As illustrated above, in Chieti and Pescara the sectors, ICT and ‘Software’ are at the center of the innovative economic system by looking at the specializations. By using competencies, it was interesting to notice how ‘Research’ and ‘Consulting activities’, together with ICT, ‘Software’ and ‘Internet & e-commerce’, work as trait d’union. Below the link between firms’ activities and specializations, there are plenty of competencies such as ‘Computer engineering’, ‘Chemistry’, ‘Business disciplines’, ‘Electrical engineering’, ‘Computer science’, ‘Electronic engineering’, ‘Mechanical engineering’ and ‘Telecommunications engineering’.
These are just a few of the insights that can emerge from the proposed method: the results identified by the researcher will be the more precise, the greater the desire the researcher has in going into the detail of a specific industrial area. The proposed analysis shows some limitations. First, the performance of the exercise depends on the quality of the text data sources. This implies two orders of consideration. The former relates to the choice of the source data and concerns, as mentioned above, the wide divergence existing between websites and corporate purposes. The latter regards the variability that can exist in terms of the broadness of the descriptions of business activities between one firm and another: there are firms that show very precise descriptions of their business and firms that, instead, tend to describe themselves in an oversimplified way. Secondly, the selection of the firms to investigate might be biased by the scarce information provided by companies’ websites and/ or corporate purposes. This is crucial in those cases in which the researcher is interested in defining a precise target of firms. Thirdly, there is the question of the taxonomy employed. This is never complete and often is the result of a combination of several taxonomies, as illustrated above, each characterized by some limitations in breadth and/ or in depth. In this sense, the diffusion of more empirical exercises aimed at describing firms’ activities, as well as the introduction of new databases and/ or the enrichment of existing libraries, can contribute to making the classification a more robust and less questionable step.
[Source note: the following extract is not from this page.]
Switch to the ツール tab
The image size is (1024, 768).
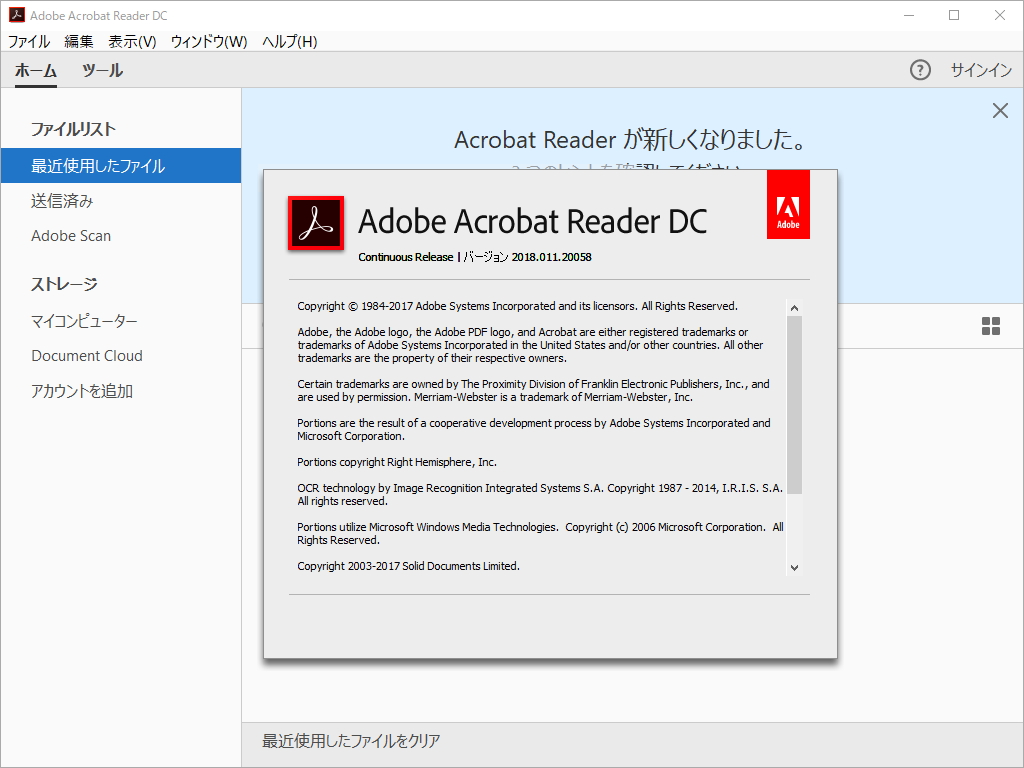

The proposed exercise suffers from a major limitation. SIC codes are useful because they classify firms over years, going back in time, while the text data approach would not allow for the identification of a firm’s sector for each year in the last five or 15 years, unless the firms’ descriptions have been captured over time and the information archived, keeping the extraction methodology and the linking taxonomy intact.
One point remains robust: the breadth and depth of the information processed and the chance of building numerous graphs to relate firms (and groups of firms) in a very precise way. The analysis provides policymakers with a detailed and comprehensive picture of the innovative trajectories underlying the industrial structure. Some of the questions that the above results help answer are: Which firms (are similar or) have a specific specialization or competence? How common is that specialization or competence in the observed group of firms? What competencies link firms active in apparently distant industries?